A decisão do ministro Flávio Dino, do Supremo Tribunal Federal (STF), de permitir a punição de empresas que adotem sanções estrangeiras sem respaldo jurídico no Brasil provocou um dilema entre os bancos que atuam no país. A questão é clara: seguir determinações da Justiça brasileira ou acatar regras impostas pelos Estados Unidos, como a Lei Magnitsky.
LEIA TAMBÉM: Plataforma X de Musk denuncia violação de acordo jurídico com os EUA
A dúvida não é apenas teórica. Caso uma instituição ignore sanções definidas pelo governo americano, pode ser punida nos EUA. Por outro lado, se cumprir essas medidas no Brasil, corre o risco de ser responsabilizada pelo STF. Esse tipo de impasse já ocorreu em outros países. Na Bulgária, por exemplo, o Bulgarian National Bank não aplicou sanções Magnitsky contra o político Delyan Peevski, alegando que a legislação local não permite acatar medidas impostas por governos estrangeiros.
O caso mais emblemático, entretanto, ocorreu na Suíça, envolvendo os bancos UBS e Credit Suisse, que também atuam no Brasil. Eles tiveram que lidar com fundos de cidadãos russos enquadrados na Lei Magnitsky nos EUA, Reino Unido, Canadá e Austrália. A Justiça suíça decidiu devolver parte dos valores bloqueados, contrariando pressões internacionais, e a decisão foi contestada pelo Hermitage Capital, fundo de investimentos fundado pelo brasileiro Edmond Safra e pelo britânico Bill Browder, este último um dos principais articuladores da aprovação da lei nos EUA.

Browder criticou o uso da lei americana contra o ministro Alexandre de Moraes, afirmando que a Magnitsky foi criada para punir graves violações de direitos humanos e corrupção em larga escala, não para disputas políticas. “O uso atual da Lei Magnitsky é puramente político e não aborda as questões de direitos humanos para as quais ela foi originalmente elaborada”, disse à BBC News Brasil.
No Brasil, a decisão de Dino estabelece que sentenças judiciais e leis estrangeiras só têm validade se incorporadas por tratados internacionais ou reconhecidas pela Justiça nacional, impedindo que bancos cumpram automaticamente sanções externas sem se expor a punições.

O governo americano, porém, reafirma seu posicionamento: nenhum tribunal estrangeiro pode anular sanções dos EUA ou proteger alguém das consequências de descumpri-las.
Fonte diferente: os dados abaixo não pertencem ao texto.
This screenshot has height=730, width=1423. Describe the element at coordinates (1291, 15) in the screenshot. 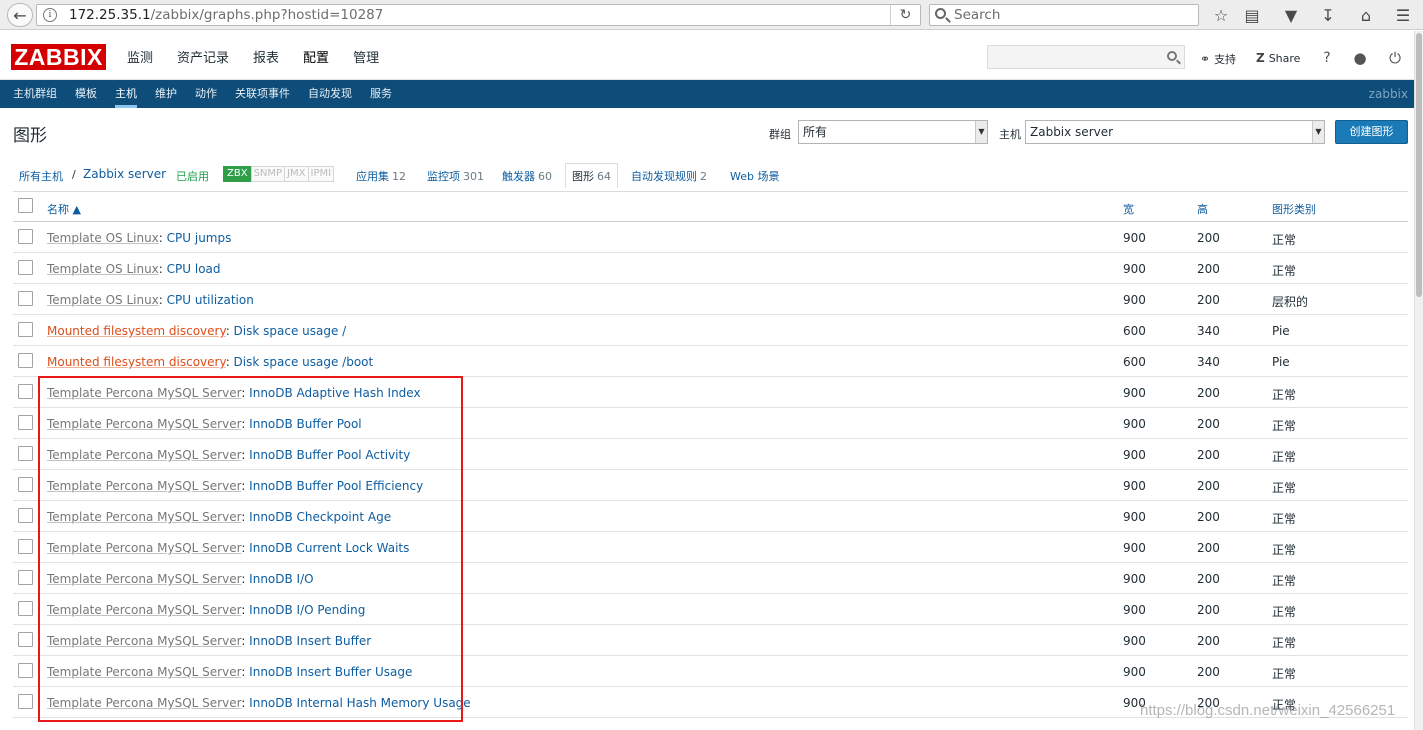

I see `pocket-icon: ▼` at that location.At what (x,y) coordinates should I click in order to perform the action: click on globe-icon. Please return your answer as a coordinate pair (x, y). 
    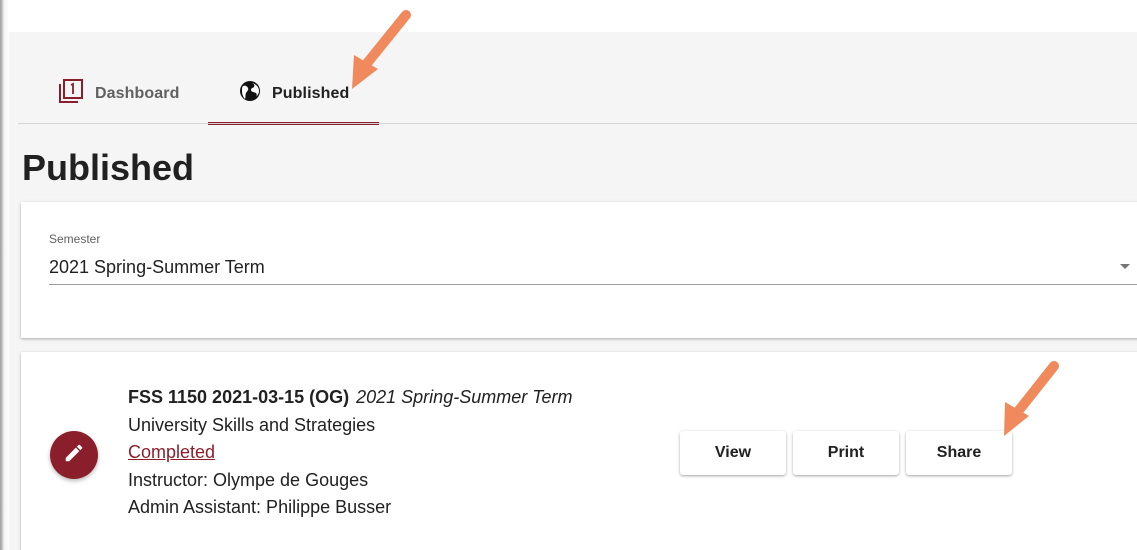
    Looking at the image, I should click on (250, 94).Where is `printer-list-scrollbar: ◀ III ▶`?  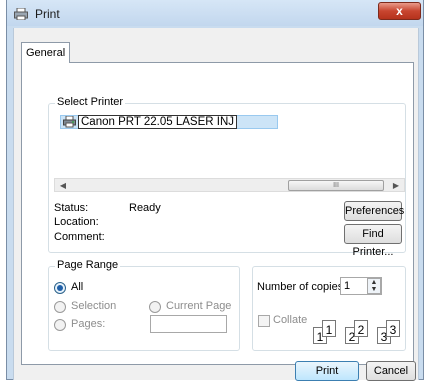 printer-list-scrollbar: ◀ III ▶ is located at coordinates (230, 185).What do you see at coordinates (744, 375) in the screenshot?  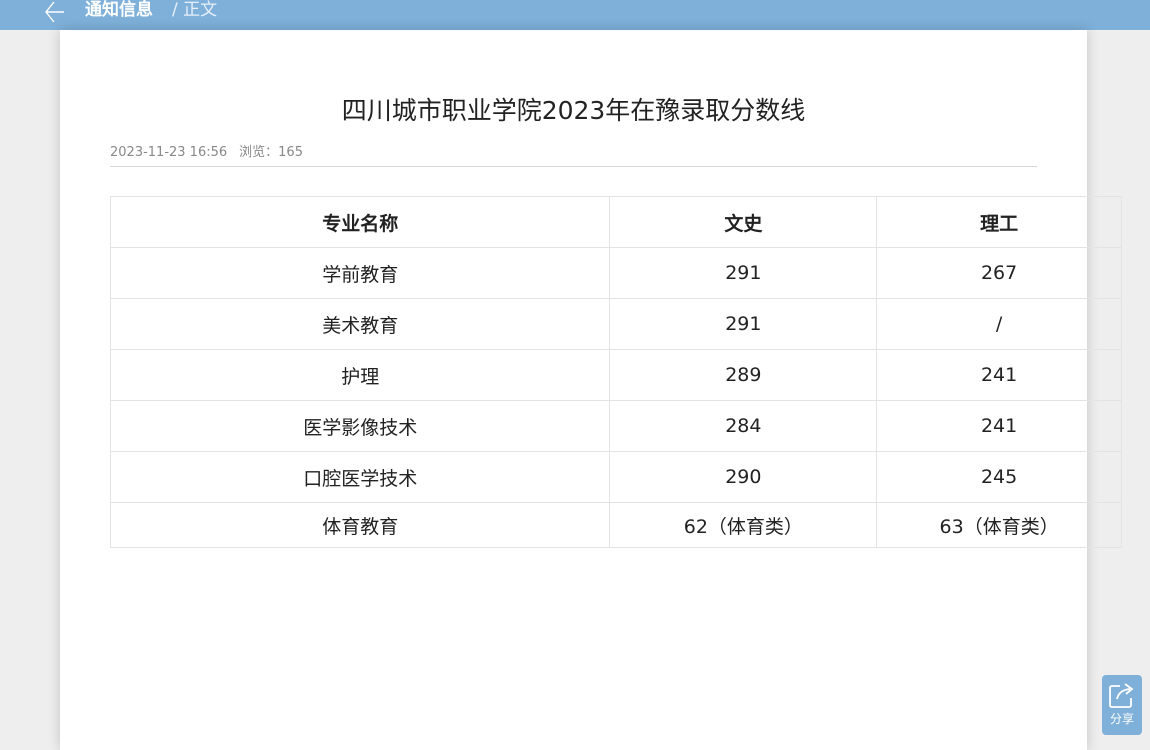 I see `liberal-arts-score-cell: 289` at bounding box center [744, 375].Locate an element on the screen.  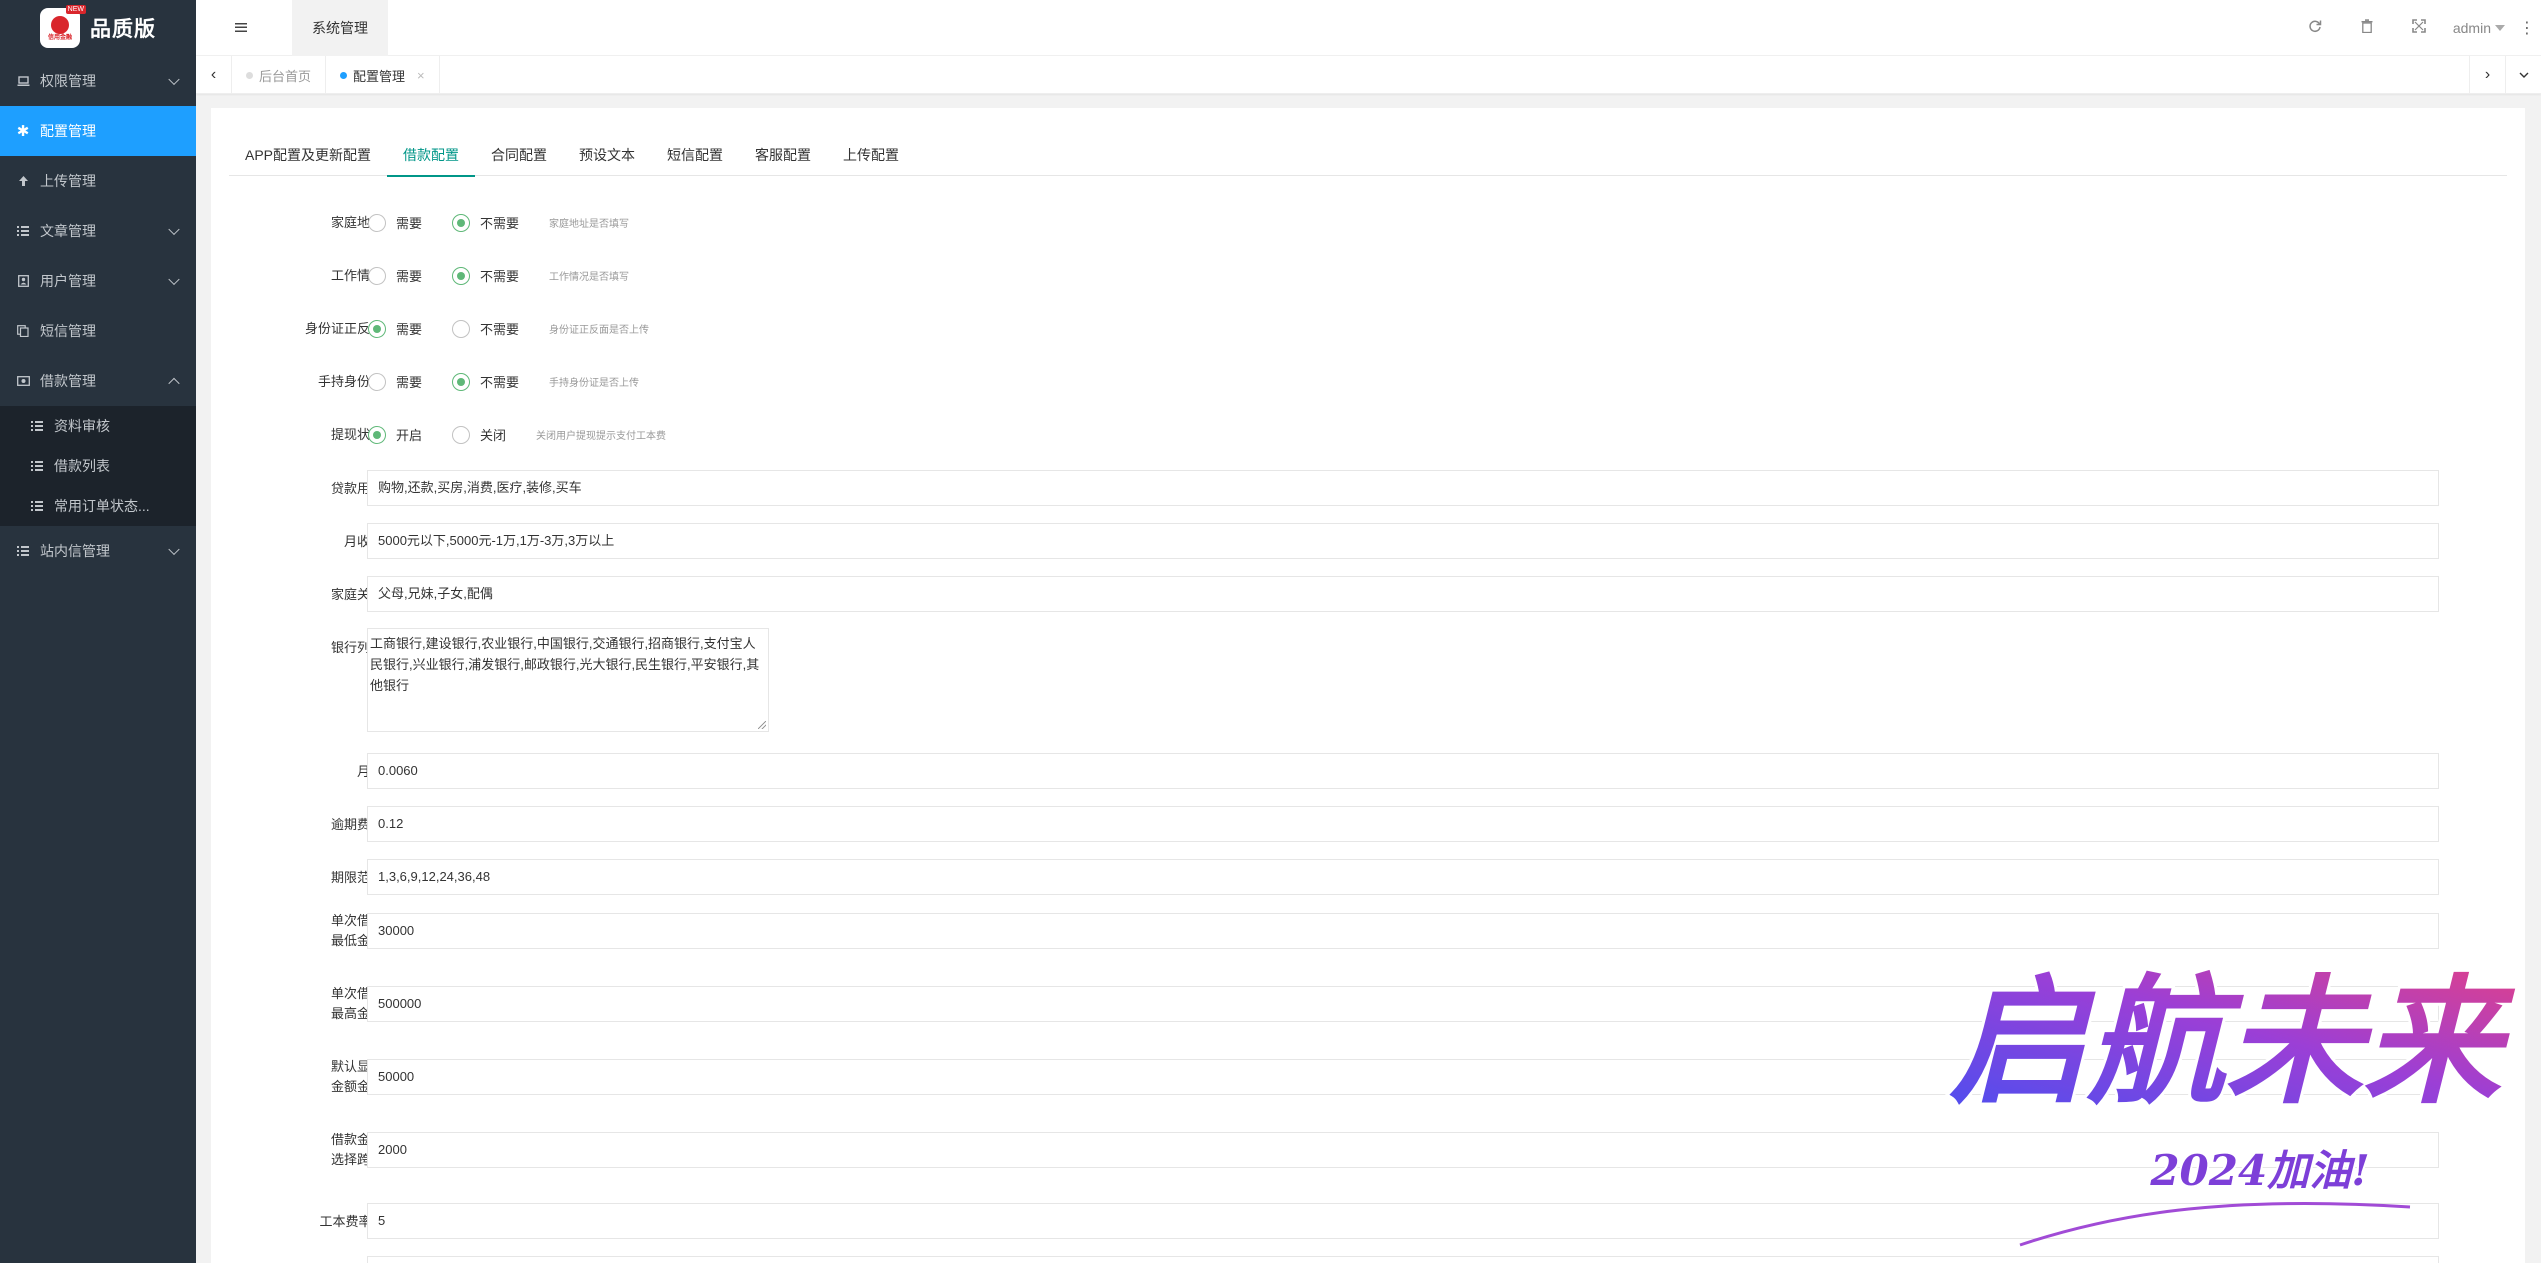
field-hint: 关闭用户提现提示支付工本费 is located at coordinates (602, 436).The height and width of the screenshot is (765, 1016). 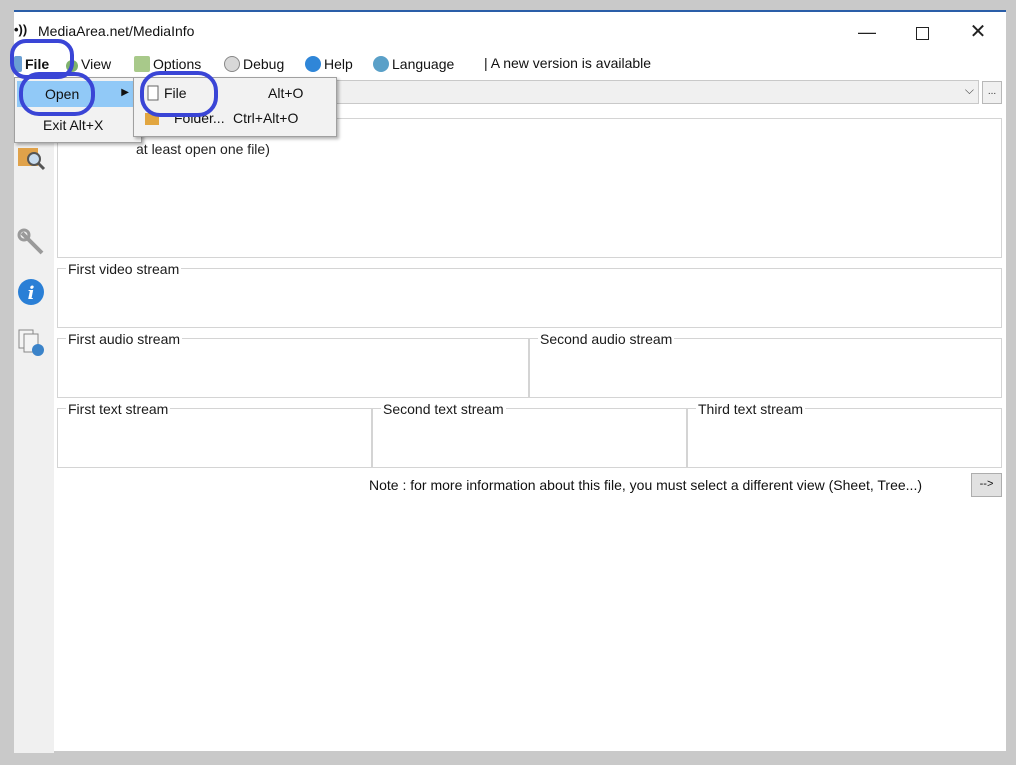 I want to click on annotation-circle-submenu-file, so click(x=179, y=94).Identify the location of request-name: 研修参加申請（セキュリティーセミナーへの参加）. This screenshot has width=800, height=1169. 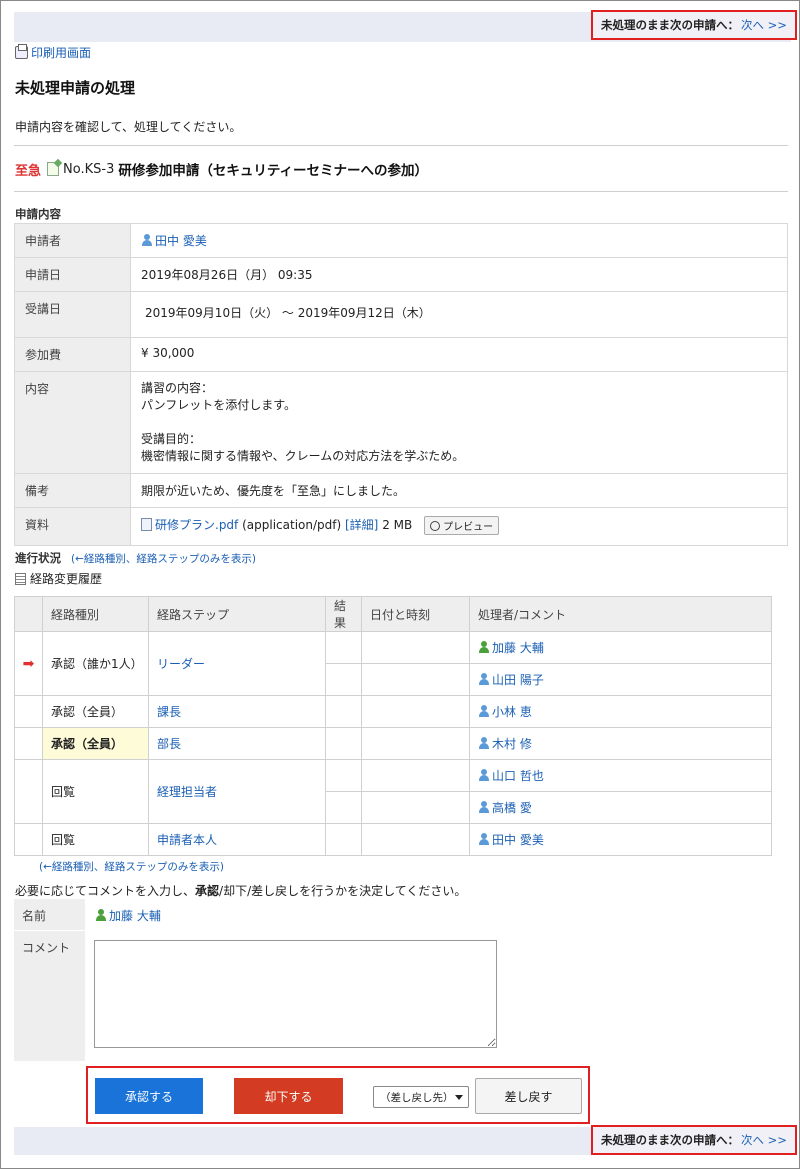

Entre as penalidades previstas pela lei estão bloqueio de bens nos EUA, restrição de viagens e proibição de transações financeiras com pessoas ou empresas sancionadas.
A insegurança jurídica refletiu rapidamente no mercado financeiro. A Bolsa brasileira caiu no início da semana, em meio à preocupação de investidores sobre como os bancos e multinacionais vão se posicionar diante do conflito entre normas brasileiras e americanas. Instituições como o UBS evitaram comentar publicamente, limitando-se a dizer que cumpre todas as leis às quais está sujeito, sem detalhar medidas adotadas no caso de conflitos legais.
Especialistas alertam que o impasse cria um choque de soberanias, com potencial para gerar consequências jurídicas e econômicas tanto no Brasil quanto no exterior, tornando a atuação de bancos estrangeiros no país mais complexa do que nunca.